Ärzte müssen Patienten über Vor- und Nachteile, Chancen und Risiken einer Behandlung in Kenntnis setzen. Der Patient sollte dies auch einfordern. Geht es um große Eingriffe, kann man verlangen, den Aufklärungsbogen vorher per Post zu bekommen, um ihn in Ruhe zu lesen. Ebenso sei es sinnvoll, sich Behandlungsalternativen erläutern zu lassen, sagt der Heidelberger Arzt und Autor Gunter Frank. "Kein Patient braucht sich zu schämen, wenn er etwas nicht verstanden hat. Es geht schließlich um seinen Körper, manchmal sogar um sein Leben."

Das Gespräch suchen

In jedem Fall sollte man bei einem Verdacht als Erstes das Gespräch mit dem behandelnden Arzt suchen. "Sagen Sie offen, warum Sie sich falsch behandelt oder aufgeklärt fühlen. Und lassen Sie sich erklären, warum die Dinge anders liefen, als sie sollten", sagt Hartmut Siebert, stellvertretender Vorsitzender des Aktionsbündnisses Patientensicherheit Berlin. Das schaffe oft schon einiges an Klarheit.

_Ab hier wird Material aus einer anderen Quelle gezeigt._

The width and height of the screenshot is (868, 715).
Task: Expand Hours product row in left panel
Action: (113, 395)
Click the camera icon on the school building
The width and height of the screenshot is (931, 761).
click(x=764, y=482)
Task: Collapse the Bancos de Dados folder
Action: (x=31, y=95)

Die Behandlung dokumentieren

Bleibt die Lage nach dem Gespräch mit dem Arzt unklar, sollte man den Behandlungsverlauf überprüfen lassen. Dazu ist es nötig, die Behandlung zu dokumentieren. "Schreiben Sie ein Gedächtnisprotokoll: Legen Sie die Gespräche mit dem Arzt und den Verlauf der Behandlung so genau wie möglich dar", rät die Ärztin und Anwältin Britta Konradt. "Fordern Sie von Ihrem Arzt außerdem die Behandlungsunterlagen und Befunde oder Kopien davon an. Er ist gesetzlich dazu verpflichtet, sie Ihnen auszuhändigen."

Strafrechtliche Schritte vermeiden

Nur im absoluten Ausnahmefall sollte man strafrechtliche Schritte einleiten. Selten führt das Verfahren zur Anklage und zur Verurteilung, fast nie zum Schmerzensgeld und Schadensersatz für den geschädigten Patienten. Die Fronten verhärten sich nur; außergerichtliche Lösungen können so sehr selten erreicht werden.